→ Task brief: All of the entries must appear again exactly as written.

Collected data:
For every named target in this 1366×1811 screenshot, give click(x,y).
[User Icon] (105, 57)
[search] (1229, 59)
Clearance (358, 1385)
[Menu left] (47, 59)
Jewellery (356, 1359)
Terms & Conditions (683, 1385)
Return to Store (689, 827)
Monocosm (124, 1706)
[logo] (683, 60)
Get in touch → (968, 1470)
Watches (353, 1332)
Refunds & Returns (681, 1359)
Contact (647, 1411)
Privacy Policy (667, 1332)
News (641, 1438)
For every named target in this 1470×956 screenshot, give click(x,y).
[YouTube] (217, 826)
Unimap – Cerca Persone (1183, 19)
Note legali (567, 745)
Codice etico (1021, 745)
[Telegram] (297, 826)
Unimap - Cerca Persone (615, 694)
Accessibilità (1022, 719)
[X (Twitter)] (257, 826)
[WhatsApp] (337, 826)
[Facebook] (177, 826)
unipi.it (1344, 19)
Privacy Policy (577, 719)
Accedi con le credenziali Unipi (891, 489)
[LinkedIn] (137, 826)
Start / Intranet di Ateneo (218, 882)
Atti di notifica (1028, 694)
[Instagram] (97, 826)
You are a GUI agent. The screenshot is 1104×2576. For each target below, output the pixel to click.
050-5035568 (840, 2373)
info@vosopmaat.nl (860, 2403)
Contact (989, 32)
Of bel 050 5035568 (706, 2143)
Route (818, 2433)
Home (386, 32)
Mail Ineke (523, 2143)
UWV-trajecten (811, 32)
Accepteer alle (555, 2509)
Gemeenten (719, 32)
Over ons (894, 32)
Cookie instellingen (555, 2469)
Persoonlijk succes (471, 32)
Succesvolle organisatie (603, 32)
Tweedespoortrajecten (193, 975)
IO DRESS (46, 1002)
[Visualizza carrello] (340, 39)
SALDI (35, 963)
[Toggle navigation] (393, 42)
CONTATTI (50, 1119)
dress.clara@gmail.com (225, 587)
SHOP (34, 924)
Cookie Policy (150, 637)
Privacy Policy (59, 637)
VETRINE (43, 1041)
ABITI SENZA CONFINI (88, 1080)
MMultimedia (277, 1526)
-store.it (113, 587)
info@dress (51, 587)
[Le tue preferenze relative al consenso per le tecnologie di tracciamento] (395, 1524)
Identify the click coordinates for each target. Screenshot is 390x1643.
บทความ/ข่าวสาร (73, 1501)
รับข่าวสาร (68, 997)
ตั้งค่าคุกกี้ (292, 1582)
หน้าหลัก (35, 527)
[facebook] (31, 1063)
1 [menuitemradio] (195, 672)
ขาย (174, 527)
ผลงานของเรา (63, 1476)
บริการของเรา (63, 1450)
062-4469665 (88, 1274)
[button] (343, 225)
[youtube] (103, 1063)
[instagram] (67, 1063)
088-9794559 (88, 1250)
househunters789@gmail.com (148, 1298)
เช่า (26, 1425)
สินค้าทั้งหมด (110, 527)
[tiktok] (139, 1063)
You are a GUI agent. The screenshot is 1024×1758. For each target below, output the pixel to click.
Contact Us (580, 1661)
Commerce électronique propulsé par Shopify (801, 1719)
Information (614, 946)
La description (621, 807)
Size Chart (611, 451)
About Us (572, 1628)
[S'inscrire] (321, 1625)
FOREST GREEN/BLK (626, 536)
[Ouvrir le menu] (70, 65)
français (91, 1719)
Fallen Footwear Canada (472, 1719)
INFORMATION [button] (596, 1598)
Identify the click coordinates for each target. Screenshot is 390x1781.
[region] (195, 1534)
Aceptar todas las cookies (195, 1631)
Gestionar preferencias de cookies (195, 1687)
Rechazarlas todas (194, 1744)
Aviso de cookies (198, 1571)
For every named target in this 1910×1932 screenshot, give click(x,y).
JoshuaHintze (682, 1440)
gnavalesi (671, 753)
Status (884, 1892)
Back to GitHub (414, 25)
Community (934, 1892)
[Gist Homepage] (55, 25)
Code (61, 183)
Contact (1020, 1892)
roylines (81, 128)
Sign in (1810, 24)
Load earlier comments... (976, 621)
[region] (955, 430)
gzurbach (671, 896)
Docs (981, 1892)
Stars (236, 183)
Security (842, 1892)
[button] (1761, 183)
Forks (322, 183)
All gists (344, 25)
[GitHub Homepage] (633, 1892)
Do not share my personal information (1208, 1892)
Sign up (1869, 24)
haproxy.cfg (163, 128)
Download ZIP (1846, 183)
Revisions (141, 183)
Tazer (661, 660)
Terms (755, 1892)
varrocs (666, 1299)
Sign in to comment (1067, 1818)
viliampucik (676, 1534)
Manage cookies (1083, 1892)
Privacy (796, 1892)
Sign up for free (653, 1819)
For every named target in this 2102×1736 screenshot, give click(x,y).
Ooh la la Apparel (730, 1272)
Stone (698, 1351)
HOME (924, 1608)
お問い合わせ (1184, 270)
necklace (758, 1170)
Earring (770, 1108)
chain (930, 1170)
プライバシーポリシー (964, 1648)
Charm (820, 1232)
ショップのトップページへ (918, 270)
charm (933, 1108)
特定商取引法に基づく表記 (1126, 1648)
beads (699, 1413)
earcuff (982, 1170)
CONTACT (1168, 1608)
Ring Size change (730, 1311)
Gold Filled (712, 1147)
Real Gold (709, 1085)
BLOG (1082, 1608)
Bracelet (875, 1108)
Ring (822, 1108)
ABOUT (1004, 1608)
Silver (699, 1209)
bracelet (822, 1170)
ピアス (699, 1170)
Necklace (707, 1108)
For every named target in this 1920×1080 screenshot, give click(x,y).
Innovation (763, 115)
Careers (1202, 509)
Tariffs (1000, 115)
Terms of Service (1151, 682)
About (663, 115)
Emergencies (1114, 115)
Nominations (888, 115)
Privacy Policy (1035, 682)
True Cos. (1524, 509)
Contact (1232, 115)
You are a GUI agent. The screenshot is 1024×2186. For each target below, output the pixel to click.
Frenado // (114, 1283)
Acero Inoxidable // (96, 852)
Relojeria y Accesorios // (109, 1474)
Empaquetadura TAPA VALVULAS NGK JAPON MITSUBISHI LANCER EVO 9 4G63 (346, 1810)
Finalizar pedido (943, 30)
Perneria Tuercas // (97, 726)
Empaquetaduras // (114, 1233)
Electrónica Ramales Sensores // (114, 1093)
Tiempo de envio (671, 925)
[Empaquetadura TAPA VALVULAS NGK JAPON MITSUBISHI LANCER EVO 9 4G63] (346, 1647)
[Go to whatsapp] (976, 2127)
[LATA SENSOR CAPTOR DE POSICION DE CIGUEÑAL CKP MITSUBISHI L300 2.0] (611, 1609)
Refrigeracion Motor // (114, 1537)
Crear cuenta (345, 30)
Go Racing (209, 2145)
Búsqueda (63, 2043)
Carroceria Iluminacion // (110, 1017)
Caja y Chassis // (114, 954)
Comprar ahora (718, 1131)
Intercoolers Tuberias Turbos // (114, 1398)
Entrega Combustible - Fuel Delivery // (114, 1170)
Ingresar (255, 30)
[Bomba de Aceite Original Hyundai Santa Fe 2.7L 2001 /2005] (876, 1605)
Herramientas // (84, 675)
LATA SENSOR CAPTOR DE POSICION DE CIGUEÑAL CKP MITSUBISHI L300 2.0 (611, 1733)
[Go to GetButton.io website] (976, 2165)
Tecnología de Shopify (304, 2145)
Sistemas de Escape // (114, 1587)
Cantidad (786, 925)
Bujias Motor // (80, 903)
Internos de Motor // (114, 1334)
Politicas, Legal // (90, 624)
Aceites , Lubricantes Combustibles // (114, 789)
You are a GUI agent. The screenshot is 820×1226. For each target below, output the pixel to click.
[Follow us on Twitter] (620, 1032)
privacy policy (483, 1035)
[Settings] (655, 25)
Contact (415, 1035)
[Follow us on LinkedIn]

→ Exercise solution:
For every named target in this 1366×1811 screenshot, give click(x,y).
[User Icon] (105, 57)
[search] (1229, 59)
Clearance (358, 1385)
[Menu left] (47, 59)
Jewellery (356, 1359)
Terms & Conditions (683, 1385)
Return to Store (689, 827)
Monocosm (124, 1706)
[logo] (683, 60)
Get in touch → (968, 1470)
Watches (353, 1332)
Refunds & Returns (681, 1359)
Contact (647, 1411)
Privacy Policy (667, 1332)
News (641, 1438)
For every named target in this 1470×956 screenshot, give click(x,y).
[YouTube] (217, 826)
Unimap – Cerca Persone (1183, 19)
Note legali (567, 745)
Codice etico (1021, 745)
[Telegram] (297, 826)
Unimap - Cerca Persone (615, 694)
Accessibilità (1022, 719)
[X (Twitter)] (257, 826)
[WhatsApp] (337, 826)
[Facebook] (177, 826)
unipi.it (1344, 19)
Privacy Policy (577, 719)
Accedi con le credenziali Unipi (891, 489)
[LinkedIn] (137, 826)
Start / Intranet di Ateneo (218, 882)
Atti di notifica (1028, 694)
[Instagram] (97, 826)
You are a GUI agent. The screenshot is 1104×2576. For each target below, output the pixel to click.
050-5035568 (840, 2373)
info@vosopmaat.nl (860, 2403)
Contact (989, 32)
Of bel 050 5035568 (706, 2143)
Route (818, 2433)
Home (386, 32)
Mail Ineke (523, 2143)
UWV-trajecten (811, 32)
Accepteer alle (555, 2509)
Gemeenten (719, 32)
Over ons (894, 32)
Cookie instellingen (555, 2469)
Persoonlijk succes (471, 32)
Succesvolle organisatie (603, 32)
Tweedespoortrajecten (193, 975)
IO DRESS (46, 1002)
[Visualizza carrello] (340, 39)
SALDI (35, 963)
[Toggle navigation] (393, 42)
CONTATTI (50, 1119)
dress.clara@gmail.com (225, 587)
SHOP (34, 924)
Cookie Policy (150, 637)
Privacy Policy (59, 637)
VETRINE (43, 1041)
ABITI SENZA CONFINI (88, 1080)
MMultimedia (277, 1526)
-store.it (113, 587)
info@dress (51, 587)
[Le tue preferenze relative al consenso per le tecnologie di tracciamento] (395, 1524)
Identify the click coordinates for each target. Screenshot is 390x1643.
บทความ/ข่าวสาร (73, 1501)
รับข่าวสาร (68, 997)
ตั้งค่าคุกกี้ (292, 1582)
หน้าหลัก (35, 527)
[facebook] (31, 1063)
1 [menuitemradio] (195, 672)
ขาย (174, 527)
ผลงานของเรา (63, 1476)
บริการของเรา (63, 1450)
062-4469665 (88, 1274)
[button] (343, 225)
[youtube] (103, 1063)
[instagram] (67, 1063)
088-9794559 (88, 1250)
househunters789@gmail.com (148, 1298)
เช่า (26, 1425)
สินค้าทั้งหมด (110, 527)
[tiktok] (139, 1063)
You are a GUI agent. The screenshot is 1024×1758. For each target below, output the pixel to click.
Contact Us (580, 1661)
Commerce électronique propulsé par Shopify (801, 1719)
Information (614, 946)
La description (621, 807)
Size Chart (611, 451)
About Us (572, 1628)
[S'inscrire] (321, 1625)
FOREST GREEN/BLK (626, 536)
[Ouvrir le menu] (70, 65)
français (91, 1719)
Fallen Footwear Canada (472, 1719)
INFORMATION [button] (596, 1598)
Identify the click coordinates for each target. Screenshot is 390x1781.
[region] (195, 1534)
Aceptar todas las cookies (195, 1631)
Gestionar preferencias de cookies (195, 1687)
Rechazarlas todas (194, 1744)
Aviso de cookies (198, 1571)
For every named target in this 1910×1932 screenshot, give click(x,y).
JoshuaHintze (682, 1440)
gnavalesi (671, 753)
Status (884, 1892)
Back to GitHub (414, 25)
Community (934, 1892)
[Gist Homepage] (55, 25)
Code (61, 183)
Contact (1020, 1892)
roylines (81, 128)
Sign in (1810, 24)
Load earlier comments... (976, 621)
[region] (955, 430)
gzurbach (671, 896)
Docs (981, 1892)
Stars (236, 183)
Security (842, 1892)
[button] (1761, 183)
Forks (322, 183)
All gists (344, 25)
[GitHub Homepage] (633, 1892)
Do not share my personal information (1208, 1892)
Sign up (1869, 24)
haproxy.cfg (163, 128)
Download ZIP (1846, 183)
Revisions (141, 183)
Tazer (661, 660)
Terms (755, 1892)
varrocs (666, 1299)
Sign in to comment (1067, 1818)
viliampucik (676, 1534)
Manage cookies (1083, 1892)
Privacy (796, 1892)
Sign up for free (653, 1819)
For every named target in this 2102×1736 screenshot, give click(x,y).
Ooh la la Apparel (730, 1272)
Stone (698, 1351)
HOME (924, 1608)
お問い合わせ (1184, 270)
necklace (758, 1170)
Earring (770, 1108)
chain (930, 1170)
プライバシーポリシー (964, 1648)
Charm (820, 1232)
ショップのトップページへ (918, 270)
charm (933, 1108)
特定商取引法に基づく表記 (1126, 1648)
beads (699, 1413)
earcuff (982, 1170)
CONTACT (1168, 1608)
Ring Size change (730, 1311)
Gold Filled (712, 1147)
Real Gold (709, 1085)
BLOG (1082, 1608)
Bracelet (875, 1108)
Ring (822, 1108)
ABOUT (1004, 1608)
Silver (699, 1209)
bracelet (822, 1170)
ピアス (699, 1170)
Necklace (707, 1108)
For every named target in this 1920×1080 screenshot, give click(x,y).
Innovation (763, 115)
Careers (1202, 509)
Tariffs (1000, 115)
Terms of Service (1151, 682)
About (663, 115)
Emergencies (1114, 115)
Nominations (888, 115)
Privacy Policy (1035, 682)
True Cos. (1524, 509)
Contact (1232, 115)
You are a GUI agent. The screenshot is 1024×2186. For each target below, output the pixel to click.
Frenado // (114, 1283)
Acero Inoxidable // (96, 852)
Relojeria y Accesorios // (109, 1474)
Empaquetadura TAPA VALVULAS NGK JAPON MITSUBISHI LANCER EVO 9 4G63 (346, 1810)
Finalizar pedido (943, 30)
Perneria Tuercas // (97, 726)
Empaquetaduras // (114, 1233)
Electrónica Ramales Sensores // (114, 1093)
Tiempo de envio (671, 925)
[Empaquetadura TAPA VALVULAS NGK JAPON MITSUBISHI LANCER EVO 9 4G63] (346, 1647)
[Go to whatsapp] (976, 2127)
[LATA SENSOR CAPTOR DE POSICION DE CIGUEÑAL CKP MITSUBISHI L300 2.0] (611, 1609)
Refrigeracion Motor // (114, 1537)
Crear cuenta (345, 30)
Go Racing (209, 2145)
Búsqueda (63, 2043)
Carroceria Iluminacion // (110, 1017)
Caja y Chassis // (114, 954)
Comprar ahora (718, 1131)
Intercoolers Tuberias Turbos // (114, 1398)
Entrega Combustible - Fuel Delivery // (114, 1170)
Ingresar (255, 30)
[Bomba de Aceite Original Hyundai Santa Fe 2.7L 2001 /2005] (876, 1605)
Herramientas // (84, 675)
LATA SENSOR CAPTOR DE POSICION DE CIGUEÑAL CKP MITSUBISHI L300 2.0 (611, 1733)
[Go to GetButton.io website] (976, 2165)
Tecnología de Shopify (304, 2145)
Sistemas de Escape // (114, 1587)
Cantidad (786, 925)
Bujias Motor // (80, 903)
Internos de Motor // (114, 1334)
Politicas, Legal // (90, 624)
Aceites , Lubricantes Combustibles // (114, 789)
You are a GUI agent. The screenshot is 820×1226. For each target below, output the pixel to click.
[Follow us on Twitter] (620, 1032)
privacy policy (483, 1035)
[Settings] (655, 25)
Contact (415, 1035)
[Follow us on LinkedIn]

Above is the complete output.